Super spikes are one thing but Ireland's golden generation have been a long time coming
When Siofra Cléirigh Buttner ran an Irish indoor 800m record of 2.02.46 in March 2018, it was the fastest mark recorded by an Irish female in five years.
The Dubliner's record-run survived the 2019 and 2020 indoor seasons but the year is 2021, and Cléirigh Buttner's mark has been smashed six times in the last 23 days, four times in the last 24 hours... and Ciara Mageean hasn't even ran a yard.
Cléirigh Buttner is again on top of the pile thanks to her 2.00.58 party in the USA on Sunday night, but she'll know not to get comfortable there, a riled-up Nadia Power back on stage this Wednesday at the World Indoor Tour in Madrid.
Then comes the European indoors on March 5-7, where, if it wasn't for the three-athlete-limit-per-event, Ireland could potentially be fielding a team of five live final hopes in the women's 800m.
After the famine comes the feast.
6 of the fastest ever Irish women's indoor 800m times have been ran in last 23 days 🔥
Just 4 days after Nadia Power set a new record, Siofra Cleirigh Buttner shaved another half second off the top-mark with her time of 2.00.58 in the US💨
Bringing the best out of each other 💪 pic.twitter.com/0Xkcceq6kk
— SportsJOE (@SportsJOEdotie) February 22, 2021
It's the same story on the other side of the page. Daniel Caulfield enjoyed 13 years at the top of the men's standings after his 2001 breakthrough and it wasn't until a young and prodigious Mark English came along in 2014, when Caulfield was knocked back to second on the list of the greatest Irish indoor 800m performances.
By Saturday, Caulfield was back in third. English himself and Longford's rocket for the future Cian McPhillips did the dog on it at the Athletics Ireland micro meet in Athlone IT, both men shaving over half a second off the old table-topper.
McPhillips' 1.46.13 was the seventh fastest in Europe this year. It was the fifth fastest fastest by an U20 in the history of the event. The kid is just 18 years of age.
The boom is back in Irish middle and long distance running, where the athletes are bringing the best out of each other and the old boundaries are being ripped to shreds.
All the while, you have Andrew Coscoran bombarding the great 1500m men that went before him while Sean Tobin, Darragh McElhinney and John Travers will all head to Poland with high hopes in the 3k.

= = = = =

## WHAT YOU WILL DO
1) According to the article on Irish middle-distance running, how old is Cian McPhillips?
2) Summarize the article on Irish middle-distance running in two sentences.
3) Carry on writing the article on Irish middle-distance running from its final sentence.

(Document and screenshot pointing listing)
= = = = =

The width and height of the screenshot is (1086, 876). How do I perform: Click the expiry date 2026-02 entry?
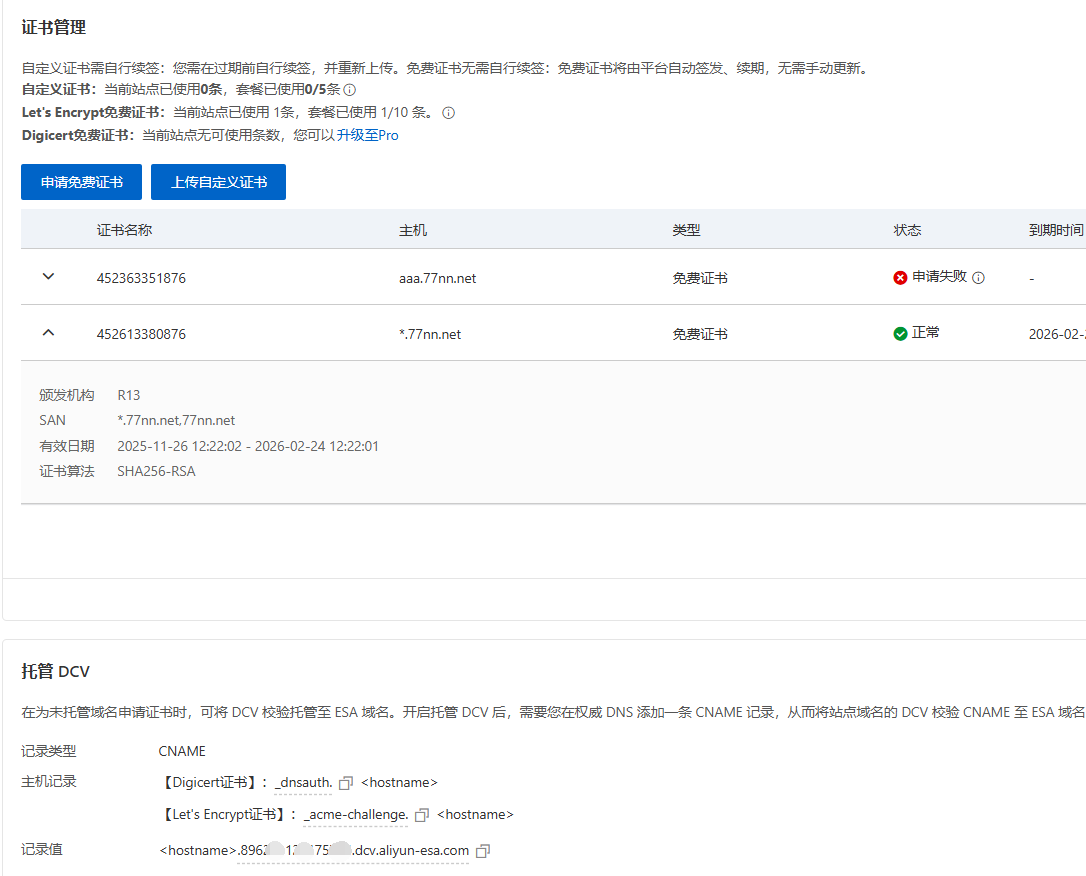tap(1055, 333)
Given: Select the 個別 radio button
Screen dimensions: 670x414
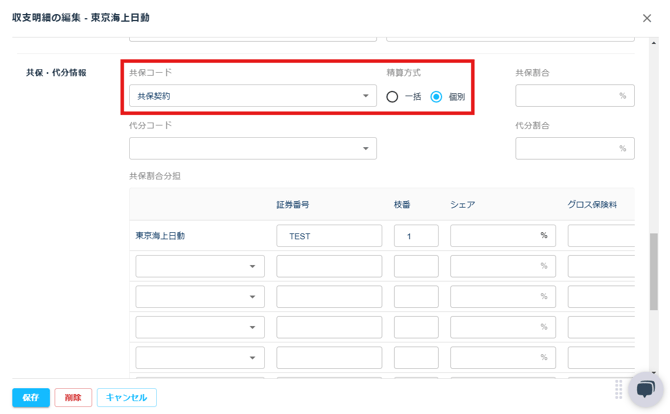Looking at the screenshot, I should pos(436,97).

= = = = =

## ANSWERS FOR THE TASKS
1) 18 years old

2) The Irish women's indoor 800m record, set by Siofra Cléirigh Buttner at 2.02.46 in 2018, has been broken six times in 23 days and is now hers again at 2.00.58. On the men's side, Mark English and 18-year-old Cian McPhillips both ran times in Athlone that pushed Daniel Caulfield back to third on the all-time list, as a boom returns to Irish middle and long distance running.

3)
He's worn the Irish vest. He's broken Irish records.⏱️
Now he wants to beat the best in the world.🌎
Cork football's loss is athletics' gain.🔴
Meet Ireland's fastest teenage distance runner, Darragh McElhinney.🏃♂️ pic.twitter.com/m0pLY2HsTN
— SportsJOE (@SportsJOEdotie) April 8, 2020
All in all, a 14-strong team of distance runners will jet off to Torun next month and every single one of them will have the aim of setting the cat among the European pigeons. That's exactly what they've been doing this last month, the most exciting stat of all showing four Irish women in the top 20 in the world's 800m rankings for 2021.
With every puff of white smoke comes a shower of rain and you'd have to mention the 'super spikes,' which have made everyone think twice.
Super spikes have been on the market for the last 20 months and with added foam and in some cases, a carbon fibre plate, they are said to, quite literally, put an extra spring in an athlete's step.
In a Guardian interview this morning, two-time Olympic 1500m medallist Nick Willis estimated that the shoes are worth "one to three seconds a mile" but stresses that the edge will vary from athlete to athlete. It won't vary from Mark English to Nadia Power, both of whom wear a standard shoe.
Online discourse has edged to the conclusion that records will soon be so brittle that they will not be worth talking about due to technological advances but if people are looking to bring Irish athletes down on those grounds, they'd want to ask first what the rest of the world has been at so far this season? McPhillips and English to boot, are both inside the world's top 15.
The spikes are one thing but for the boom, there have been a variety of blast-offs. At the lower end of the scale, a look around will tell you that a locked down world is a training paradise for any athlete. Even for those working a full-time job, there is literally nothing else to do other than train.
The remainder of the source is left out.